Pictures are not part of the copy. Write out exactly the lines from the line with "The width and" through the end of the entries below.

(Collected data)
──────────
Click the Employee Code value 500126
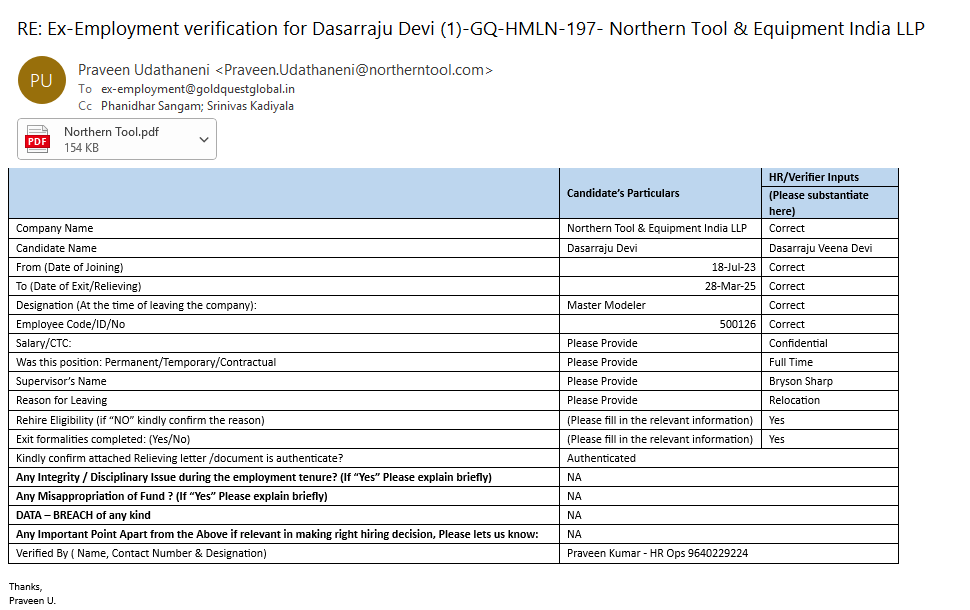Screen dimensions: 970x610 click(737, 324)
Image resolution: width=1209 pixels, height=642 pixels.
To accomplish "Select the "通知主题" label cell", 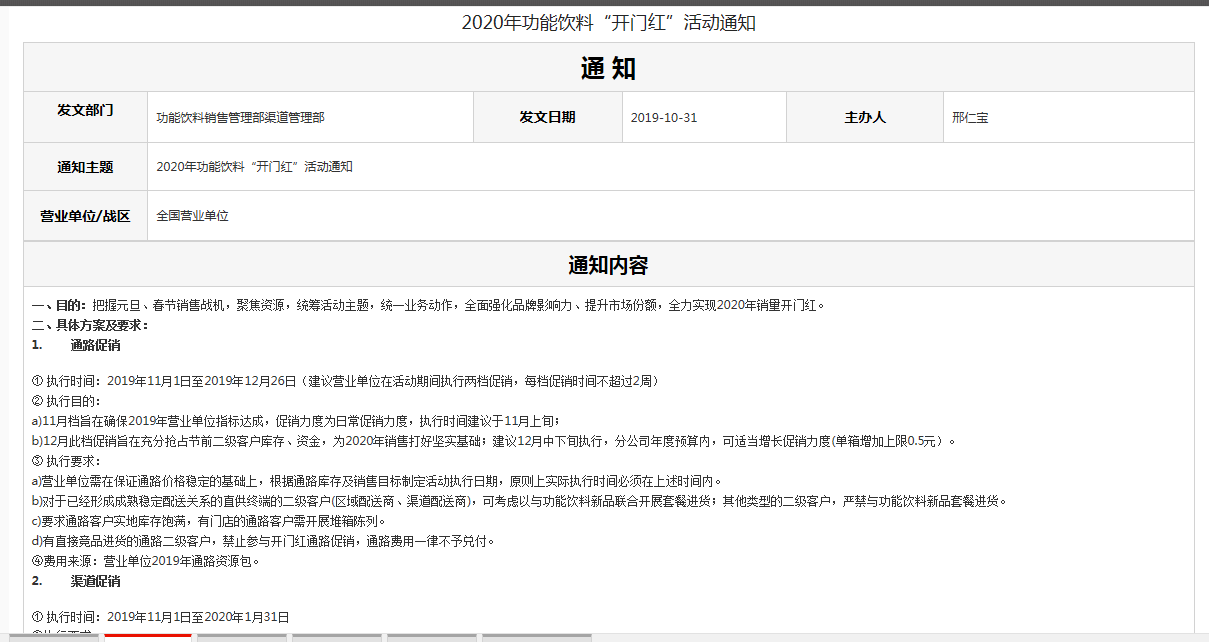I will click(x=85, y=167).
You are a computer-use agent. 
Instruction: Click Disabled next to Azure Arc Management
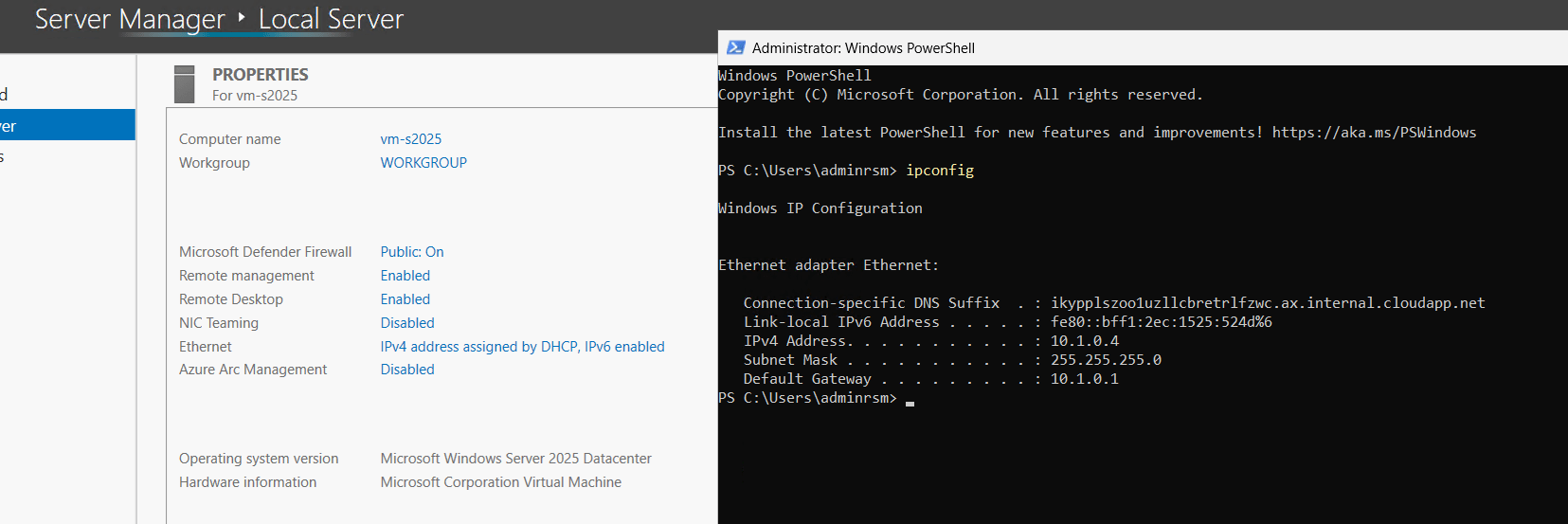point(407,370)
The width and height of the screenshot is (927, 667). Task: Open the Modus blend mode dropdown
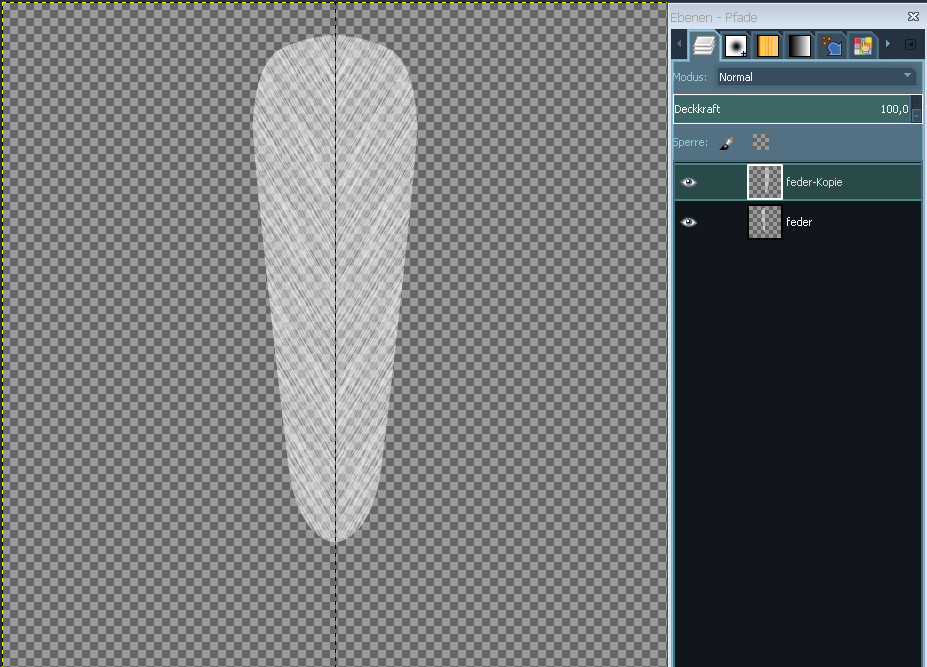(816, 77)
──────────
§ ANSWER BOX
The width and height of the screenshot is (927, 667). Task: Open the Modus blend mode dropdown
(816, 77)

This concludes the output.